On 08 May 2007 01:09:10 GMT, Pecos
<anortRemOveThIs&2on21@mindspring.com> wrote:

>Please read this article if you are in the market for a Maxtor DiamondMax
>hard drive. My experience was with the 6L250S0 DiamondMax 10 SATA I 250GB
>model, but may also apply to other DiamondMax series drives.
>
>Read the whole article:
>http://www.mindspring.com/~anorton1/..._Identity.html
>
>Cut to the chase:
>http://www.mindspring.com/
>~anorton1/A_Case_of_Maxtaken_Identity.html#NotHardDrive
>
>Alan Norton
>Reviews: ABIT AN8 SLI, ECS P965T-A & Foxconn 975X7AB-8EKRS2H Mb's
>Choosing the Right Version Of Vista - Vista Confusion Article
>Arizona Pics and Cute Animal Pics
>http://www.mindspring.com/~anorton1/



1) Everyone hates popups.

2) Beware of "Open Box", it's cheaper for a reason. Some
items, if they work 100% when received are a deal, others
are not.

3) You lose credibility for running Vista on any serious
system use. It's still a beta, DRM laden, toy OS.

4) You lose credibilty for putting the OS on a striped
volume, as the OS does not need higher througput, it needs
lower latency if anything. A Raid0 array of same drives
won't give you that.

5) I don't feel you "learned the hard way to export my
EMails occasionally" because the prudent measure is a full
backup of the array volume, not just one select set of
files. This is reasonable with a single drive but even more
important when a RAID0 increase chances of loss. While I
realize you wanted more performance, if you ignore the risks
you are gambling with any drive, let alone a refurbed set
used for RAID0.

6) "RAID arrays can be very particular about the type of
hard drives you mix and match" is false. You could random
buy any drive of same or higher actual capacity (if they
round off "250GB", some might be slightly too small if still
selling as "250GB" but any equal or larger would suffice.

7) "Open box" is just a category, a catch-all for anything
that is not brand new, untouched merchandise. It is
unfortunate you didn't realize the difference, and "maybe"
some blame can be placed on Newegg if they didn't
prominently display notification of this, but in the end it
is buyer beware when not buying normal, new stock items.

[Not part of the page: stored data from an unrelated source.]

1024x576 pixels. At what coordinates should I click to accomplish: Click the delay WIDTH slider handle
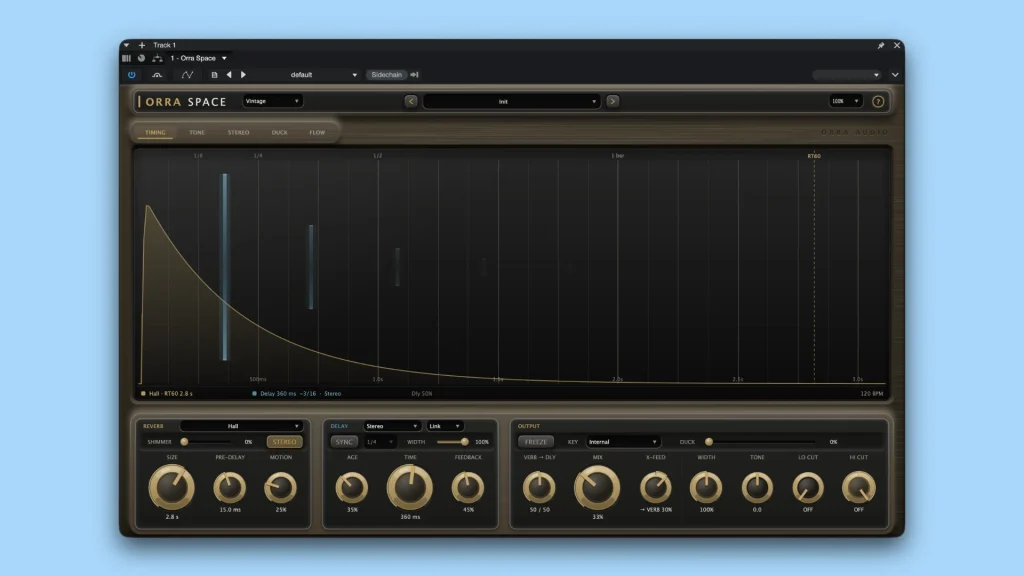point(464,442)
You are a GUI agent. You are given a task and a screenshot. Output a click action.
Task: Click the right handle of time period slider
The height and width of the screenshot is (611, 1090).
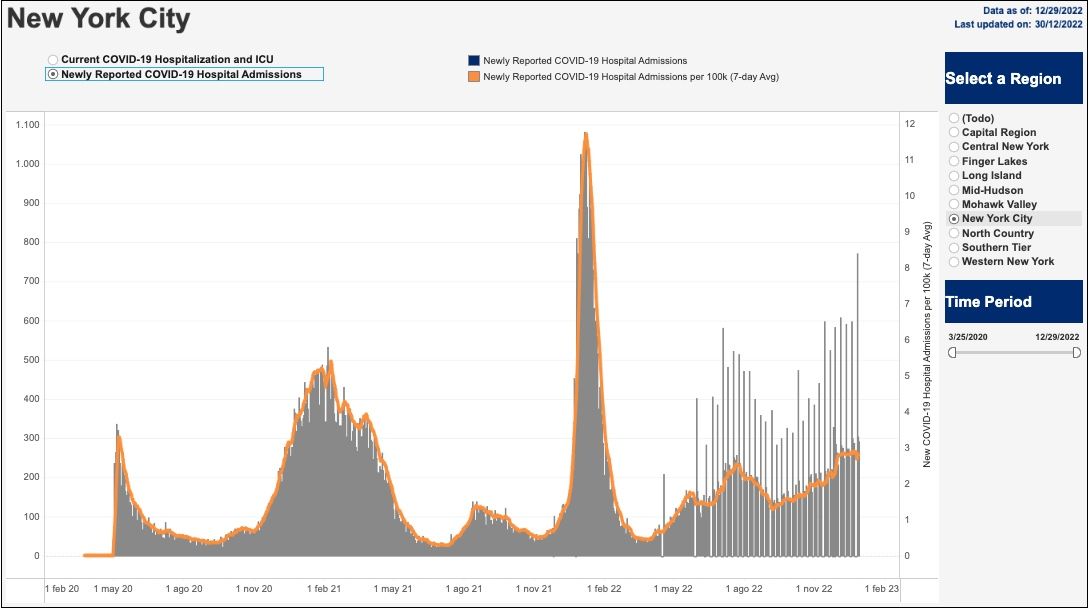[x=1076, y=352]
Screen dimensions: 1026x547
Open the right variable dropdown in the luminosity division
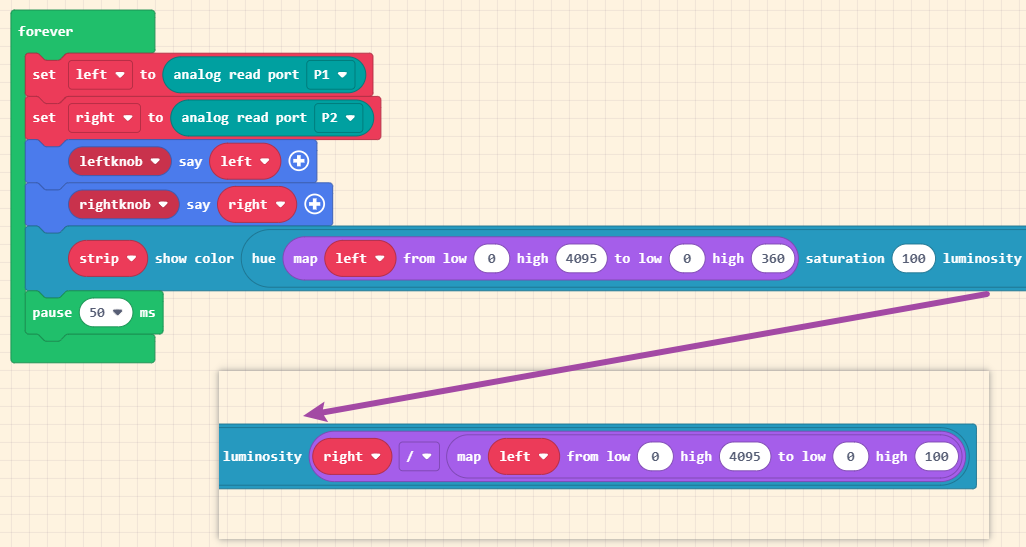(352, 456)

8) For future reference, they don't open boxes for no
reason. ALL of the "open box" items have been already
diverted from regular new/retail stock for some kind of
reason. I'm not necessarily faulting your
misinterpretation, but for future reference, they have no
reason to open a new product (thus devaluing it), these
items are subject to an uncertainty factor, a gamble in what
you receive. FWIW, I have bought refurb'd (the newegg
category used to be called refurbished instead of open box)
that continue to work fine over 2 years later (a hard drive)
but I've also bought refurb'd that had faults and had to be
returned promptly. IMO, the key is you have to beware that
there may be a problem and vigorously test an item, and with
HDDs, never get a refurb for any important data storage.

9) If the data is important, dont use a motherboard
integral raid controller for anything except RAID1.
Otherwise, if the board fails (which is, IMO, significantly
more likely than having a seperate card fail) you are stuck
having to buy a board with same RAID chipset to use that
array. If you have a seperate backup of it, proven working,
it is much less important, but personally I prefer a PCI
card even accepting the penalty of running one from PCI bus,
just so it is removable, and I also buy a 2nd card, same
chipset, for any array that holds important data.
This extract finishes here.